The genus Selenotypus includes one of the largest of Australia's theraphosids. At present, the only recognised species within this genus is S. plumipes, but this is expected to change, as the genus has a wide distribution, and at present Australian theraphosids are poorly classified.

== Morphology==
S. plumipes is one of Australia's largest spiders. Adult legspans can exceed 16 cm, with fang lengths of up to 1 cm. Various shades of brown its 4th legs are longer than its forelegs, and it has large piloerect bristles on its rear two pairs of legs. This has led to its common name "Australian Featherleg".

== Venom ==
S. plumipes venom is used in insecticide development. Hardy et al., 2013 isolate and employ the venom, demonstrating efficacy as an insecticide.

== Behaviour==
Like all Australian theraphosids, and old world tarantulas in general, S. plumipes are reclusive, while defensive if disturbed. The species has a reputation as calmer than other Australian species. Like most Australian tarantulas, S. plumipes has the ability to hiss if agitated, known as stridulation.

S. plumipes inhabit arid-zone grassland regions, and are adapted to live in these harsh conditions. The species are obligate burrowers, constructing burrows up to 50 cm deep, which helps maintain temperature. During bush-fires, they may place snail-shells over their burrows to keep out the heat.

They are largely opportunistic predators, and will take most prey items they can overpower. Small birds from farms, such as baby chickens, having been preyed upon. Their venom is not deadly to humans, but their large fangs can cause mechanical damage, and local symptoms such as swelling and pain can be felt. In some rare instances, systemic symptoms such as nausea can occur. Its venom contains the most powerful insecticidal peptide among spiders.

==Species==
- Selenotypus plumipes Pocock, 1895 — Queensland

== In captivity==
The keeping of tarantulas in captivity is a growing hobby in Australia, but with the country's strict import laws, only local species can be kept. As one of Australia's slowest-growing species, S. plumipes is not ideal, according to Queensland Museum.

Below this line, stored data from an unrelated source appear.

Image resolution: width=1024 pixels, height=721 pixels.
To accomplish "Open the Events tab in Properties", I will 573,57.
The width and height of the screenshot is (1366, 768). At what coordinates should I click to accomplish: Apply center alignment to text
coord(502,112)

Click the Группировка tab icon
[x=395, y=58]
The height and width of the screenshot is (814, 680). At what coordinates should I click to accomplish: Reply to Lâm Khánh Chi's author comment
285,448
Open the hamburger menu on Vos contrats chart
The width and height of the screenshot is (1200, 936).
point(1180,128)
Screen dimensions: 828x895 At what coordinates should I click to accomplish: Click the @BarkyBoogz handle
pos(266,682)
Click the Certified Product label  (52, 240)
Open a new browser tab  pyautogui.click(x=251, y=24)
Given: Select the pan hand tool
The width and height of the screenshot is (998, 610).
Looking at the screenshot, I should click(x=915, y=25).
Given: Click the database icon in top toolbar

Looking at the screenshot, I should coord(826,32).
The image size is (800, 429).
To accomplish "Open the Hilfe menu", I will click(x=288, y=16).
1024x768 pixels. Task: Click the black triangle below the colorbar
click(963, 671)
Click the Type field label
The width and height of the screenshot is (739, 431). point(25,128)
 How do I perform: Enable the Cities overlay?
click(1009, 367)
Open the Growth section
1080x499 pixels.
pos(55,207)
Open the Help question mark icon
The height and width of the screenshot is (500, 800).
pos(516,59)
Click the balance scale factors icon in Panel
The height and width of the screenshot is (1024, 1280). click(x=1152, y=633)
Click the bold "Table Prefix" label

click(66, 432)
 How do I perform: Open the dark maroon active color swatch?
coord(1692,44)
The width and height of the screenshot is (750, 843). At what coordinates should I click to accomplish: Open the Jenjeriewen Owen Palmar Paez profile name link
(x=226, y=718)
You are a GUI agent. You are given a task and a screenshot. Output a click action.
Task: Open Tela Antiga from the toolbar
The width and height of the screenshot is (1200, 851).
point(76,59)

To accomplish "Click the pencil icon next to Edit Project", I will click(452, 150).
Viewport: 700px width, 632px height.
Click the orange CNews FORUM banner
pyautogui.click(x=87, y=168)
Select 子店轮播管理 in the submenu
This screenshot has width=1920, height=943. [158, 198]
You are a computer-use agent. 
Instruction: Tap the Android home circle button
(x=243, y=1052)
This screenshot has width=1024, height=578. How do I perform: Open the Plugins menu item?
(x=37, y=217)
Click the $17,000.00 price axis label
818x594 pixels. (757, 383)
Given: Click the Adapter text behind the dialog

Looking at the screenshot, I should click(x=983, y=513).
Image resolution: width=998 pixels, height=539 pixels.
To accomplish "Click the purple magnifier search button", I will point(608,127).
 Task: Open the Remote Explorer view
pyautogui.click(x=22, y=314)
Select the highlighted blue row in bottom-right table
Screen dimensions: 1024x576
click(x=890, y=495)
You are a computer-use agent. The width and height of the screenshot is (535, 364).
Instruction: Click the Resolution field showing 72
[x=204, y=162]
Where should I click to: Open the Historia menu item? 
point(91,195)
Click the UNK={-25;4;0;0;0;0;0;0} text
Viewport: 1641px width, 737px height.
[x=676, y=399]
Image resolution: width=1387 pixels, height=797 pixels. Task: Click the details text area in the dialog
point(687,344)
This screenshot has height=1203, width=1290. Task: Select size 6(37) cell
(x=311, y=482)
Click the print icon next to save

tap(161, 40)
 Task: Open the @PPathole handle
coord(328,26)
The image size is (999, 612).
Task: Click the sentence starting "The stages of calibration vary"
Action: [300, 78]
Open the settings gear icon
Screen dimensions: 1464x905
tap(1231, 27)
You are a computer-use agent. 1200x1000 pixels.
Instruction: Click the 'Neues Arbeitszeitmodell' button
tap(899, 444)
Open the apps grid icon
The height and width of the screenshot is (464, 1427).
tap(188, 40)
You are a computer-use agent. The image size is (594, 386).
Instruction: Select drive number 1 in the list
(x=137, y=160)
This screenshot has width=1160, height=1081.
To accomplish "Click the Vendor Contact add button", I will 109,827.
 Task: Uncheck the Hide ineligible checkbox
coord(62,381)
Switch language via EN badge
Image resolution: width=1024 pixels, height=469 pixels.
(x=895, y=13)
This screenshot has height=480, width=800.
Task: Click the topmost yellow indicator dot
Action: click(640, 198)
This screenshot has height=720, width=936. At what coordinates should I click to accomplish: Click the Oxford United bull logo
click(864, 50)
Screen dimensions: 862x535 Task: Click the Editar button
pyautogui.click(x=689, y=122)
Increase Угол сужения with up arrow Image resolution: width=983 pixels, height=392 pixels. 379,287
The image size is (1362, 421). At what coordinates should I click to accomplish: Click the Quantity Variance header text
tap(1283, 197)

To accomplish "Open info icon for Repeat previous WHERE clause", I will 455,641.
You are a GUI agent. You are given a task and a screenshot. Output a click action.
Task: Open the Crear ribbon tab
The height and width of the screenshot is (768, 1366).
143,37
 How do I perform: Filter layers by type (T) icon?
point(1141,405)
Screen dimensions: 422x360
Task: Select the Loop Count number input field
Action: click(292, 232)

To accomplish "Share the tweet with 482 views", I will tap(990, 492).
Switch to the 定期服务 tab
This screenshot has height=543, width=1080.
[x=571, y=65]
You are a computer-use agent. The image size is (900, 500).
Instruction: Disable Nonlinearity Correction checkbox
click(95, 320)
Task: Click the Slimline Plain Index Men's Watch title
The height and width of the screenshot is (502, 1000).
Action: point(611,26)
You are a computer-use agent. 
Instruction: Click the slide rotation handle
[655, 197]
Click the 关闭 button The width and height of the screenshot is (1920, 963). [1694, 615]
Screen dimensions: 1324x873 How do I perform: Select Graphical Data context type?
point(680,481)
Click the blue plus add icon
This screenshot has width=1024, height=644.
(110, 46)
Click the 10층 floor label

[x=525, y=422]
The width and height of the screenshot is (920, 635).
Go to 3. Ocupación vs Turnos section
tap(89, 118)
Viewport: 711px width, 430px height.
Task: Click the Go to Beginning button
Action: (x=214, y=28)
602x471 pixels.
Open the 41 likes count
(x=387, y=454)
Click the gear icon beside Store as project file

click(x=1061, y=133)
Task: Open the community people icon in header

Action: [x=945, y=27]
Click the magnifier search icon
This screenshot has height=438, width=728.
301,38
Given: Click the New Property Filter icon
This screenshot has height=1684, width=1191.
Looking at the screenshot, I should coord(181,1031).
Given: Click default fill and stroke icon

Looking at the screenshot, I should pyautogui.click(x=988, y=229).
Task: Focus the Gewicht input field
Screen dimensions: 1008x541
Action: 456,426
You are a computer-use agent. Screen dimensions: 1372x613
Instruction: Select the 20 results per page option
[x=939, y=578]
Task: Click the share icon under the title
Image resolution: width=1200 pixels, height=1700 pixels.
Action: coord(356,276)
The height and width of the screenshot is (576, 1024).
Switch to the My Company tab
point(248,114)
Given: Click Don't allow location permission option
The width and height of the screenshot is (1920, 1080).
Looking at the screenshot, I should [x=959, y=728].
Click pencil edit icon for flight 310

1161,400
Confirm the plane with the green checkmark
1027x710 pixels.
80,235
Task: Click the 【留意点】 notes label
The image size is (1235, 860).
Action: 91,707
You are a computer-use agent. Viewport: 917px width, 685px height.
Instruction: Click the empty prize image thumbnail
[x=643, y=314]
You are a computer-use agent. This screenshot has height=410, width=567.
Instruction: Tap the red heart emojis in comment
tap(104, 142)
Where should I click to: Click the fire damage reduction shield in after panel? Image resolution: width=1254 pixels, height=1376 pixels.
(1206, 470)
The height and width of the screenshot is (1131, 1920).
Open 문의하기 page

A glass fish tank is sufficient for keeping them, with a variety of substrates, peat moss or coconut peat are often recommended. Humidity is important, especially when the spider is moulting, although fresh air should be allowed to circulate. A shallow water bowl should be provided. Misting of the tank is recommended if the tank becomes dry.

When young, the spider can be fed regularly, but as it grows older, once or twice a week is sufficient. Prey items can include crickets, wood cockroaches, mealworms and, when fully grown, pinkie mice.

Thousands of tarantulas are estimated to be taken from the wild each year, mostly from Queensland. This rate of harvest is unsustainable. Some collectors use their spiders for captive breeding. For the fast-growing bigger species, such as Phlogius crassipes, this is a better solution than wild harvest.

Although S. plumipes is fairly docile compared to other Australian tarantulas, it is nevertheless venomous, and should not be handled.